# If you've ever lost a pet before - you should watch this video...



## PiedPiperInKC (May 1, 2011)

After unexpectedly losing my 7-yr old female GSD in April and then having the same thing happen with my 9-yr old male GSD in June (http://www.germanshepherds.com/forum/loving-memory/161198-i-am-complete-total-shock.html) I became aware of a book that's being released the end of September called "Going Home - Finding Peace When Pets Die" by Jon Katz.

Today, Jon released a video on YouTube to accompany his book release at the end of the month. It is absolutely BEAUTIFUL. (



) He also has a Facebook page for the book (Going Home: Finding Peace When Pets Die - Wall | Facebook).

I truly cannot WAIT to read it.....

RIP sweet Titan and Nikka....neither of you should be gone from our lives yet....I miss you both deeply every, single day.....


----------



## WarrantsWifey (Dec 18, 2010)

Okay now I'm bawling and my dogs are freaking out on what just hurt mommy and made her cry. 
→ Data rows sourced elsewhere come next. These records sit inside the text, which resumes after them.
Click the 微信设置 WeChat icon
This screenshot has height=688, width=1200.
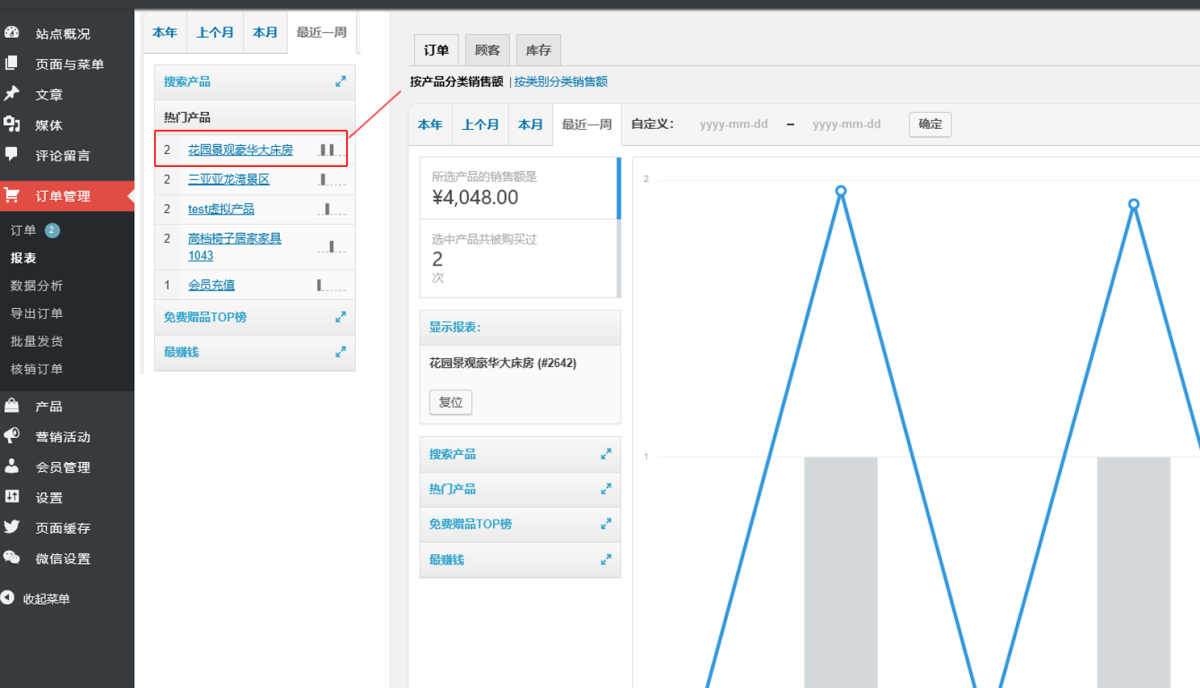(x=12, y=558)
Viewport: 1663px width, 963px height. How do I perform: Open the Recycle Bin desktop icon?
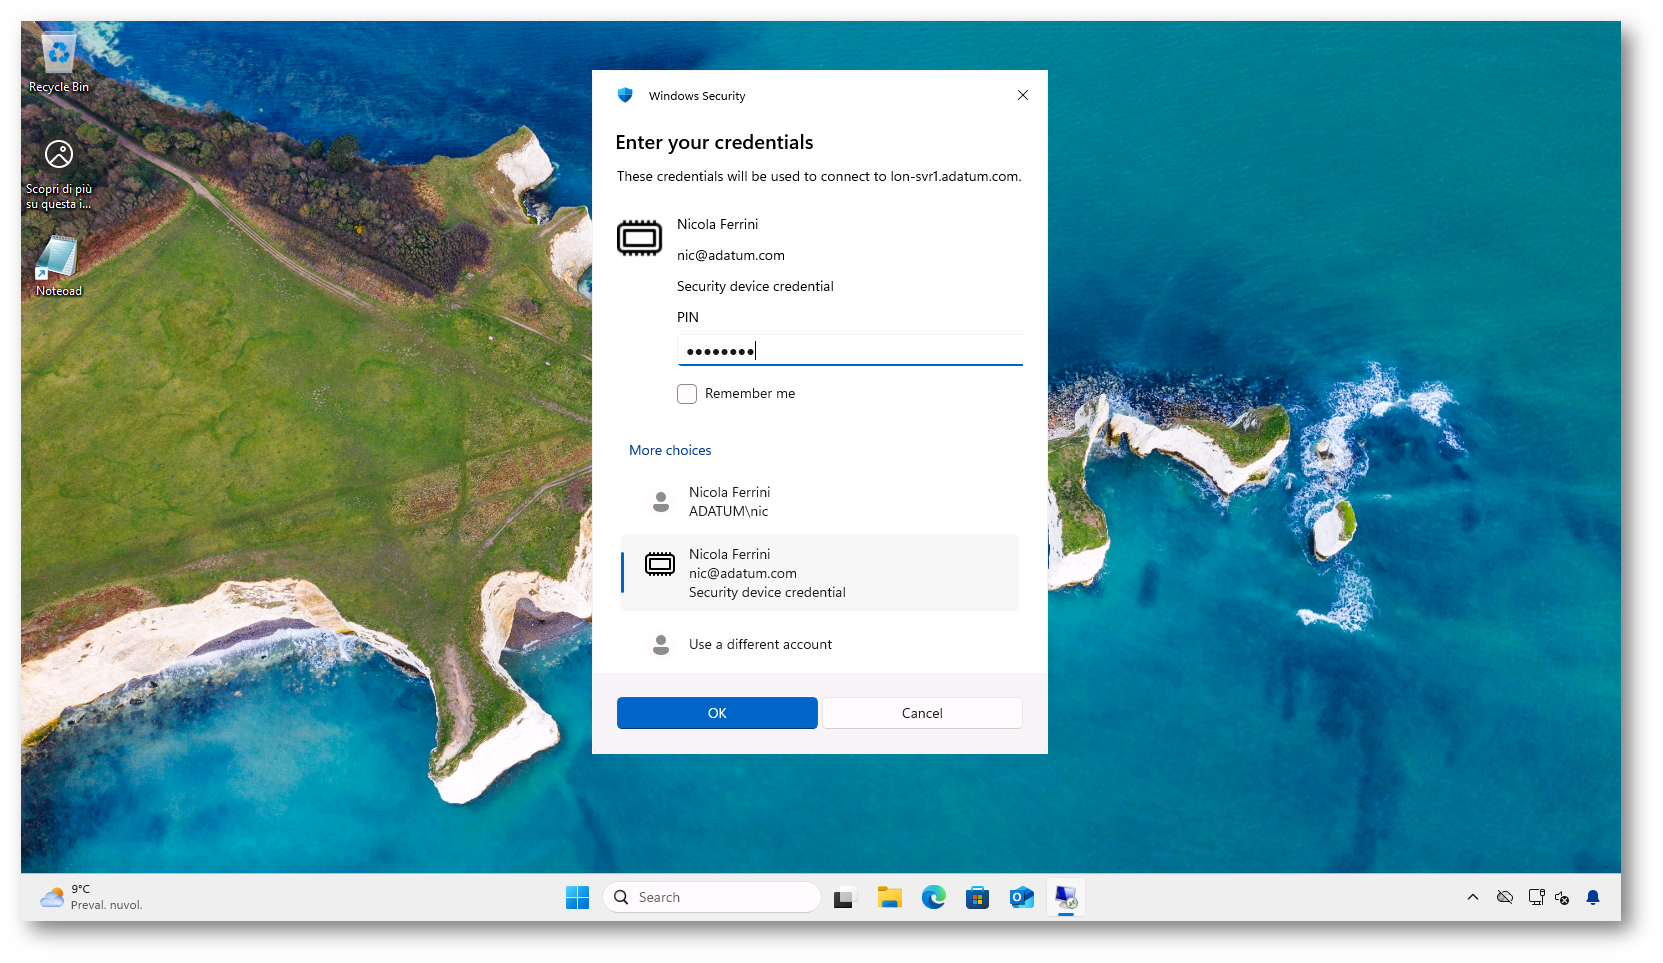(x=58, y=62)
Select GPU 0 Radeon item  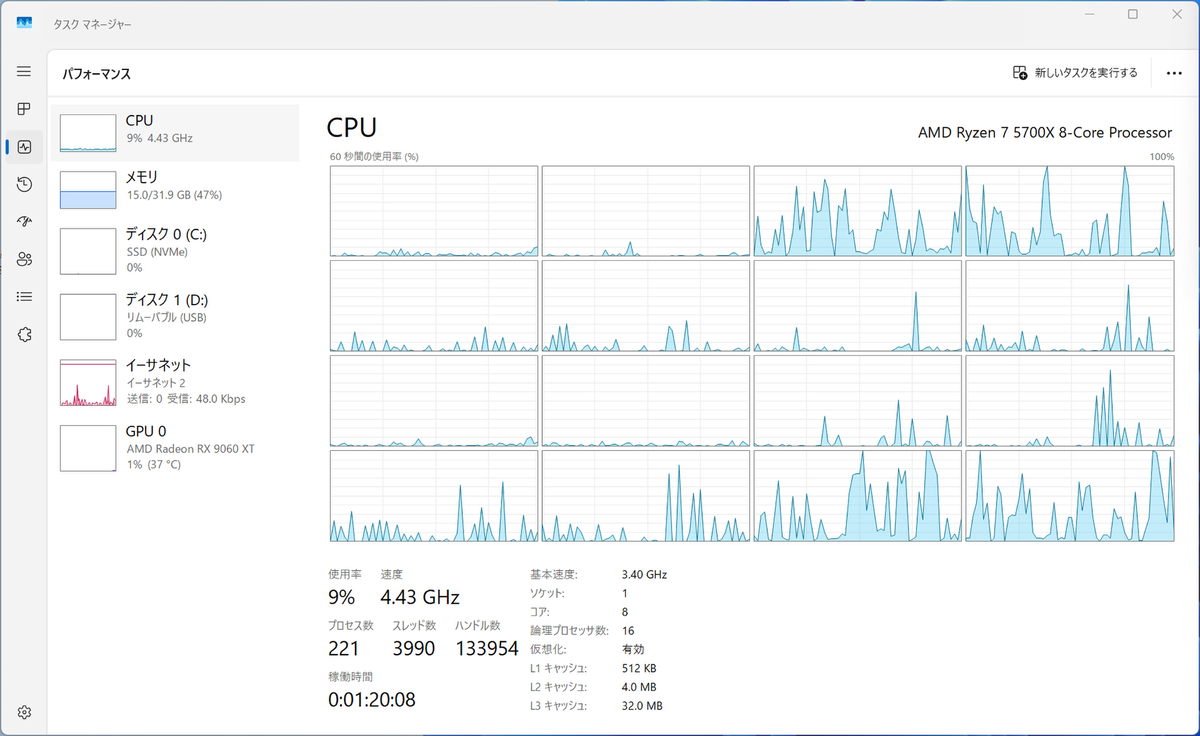(175, 447)
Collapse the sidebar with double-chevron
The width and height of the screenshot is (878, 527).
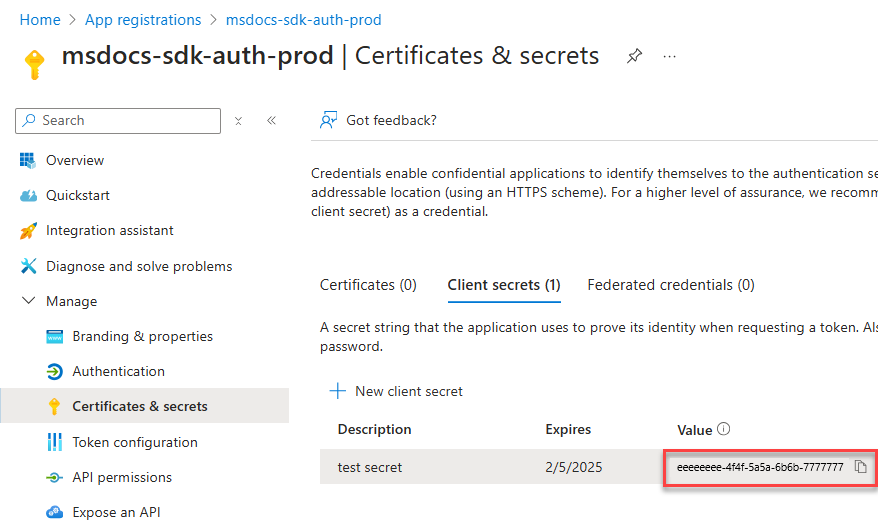271,121
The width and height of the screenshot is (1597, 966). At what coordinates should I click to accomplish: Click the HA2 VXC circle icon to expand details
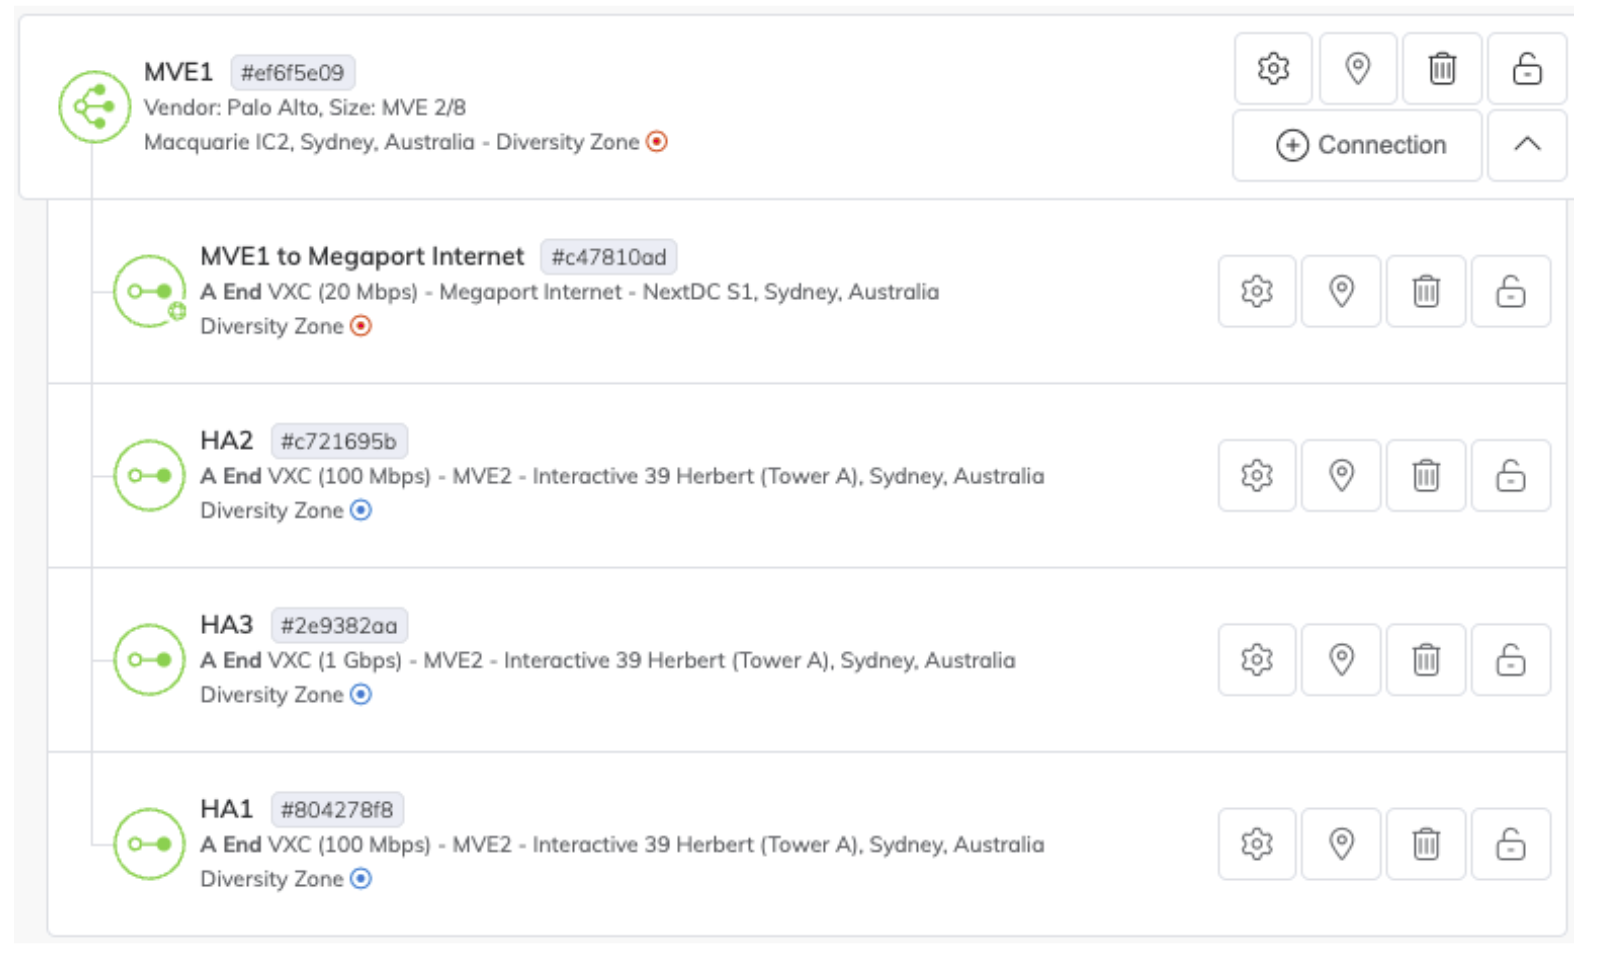tap(150, 476)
It's not been a year yet since Binx was taken away. Killian was just a puppy when we lost him. A dog stuck in a cats body.... I miss him everyday.


----------



## rgollar (Dec 19, 2010)

Your dgos were beautiful. I am so sorry for your loss. I dread the day my 2 dogs cross the bridge. Your dogs looked so happy. Its amazing how these dogs touch our lives. I wish you the best.


----------



## PiedPiperInKC (May 1, 2011)

rgollar said:


> Your dgos were beautiful. I am so sorry for your loss. I dread the day my 2 dogs cross the bridge. Your dogs looked so happy. Its amazing how these dogs touch our lives. I wish you the best.


Thank you SO much. I have really been missing them lately - even with my new little 4.5 month old pup around. I don't know what I'd do if she wasn't here!!


----------



## PiedPiperInKC (May 1, 2011)

WarrantsWifey said:


> Okay now I'm bawling and my dogs are freaking out on what just hurt mommy and made her cry.
> 
> It's not been a year yet since Binx was taken away. Killian was just a puppy when we lost him. A dog stuck in a cats body.... I miss him everyday.


....so do you think you'll get the book?


----------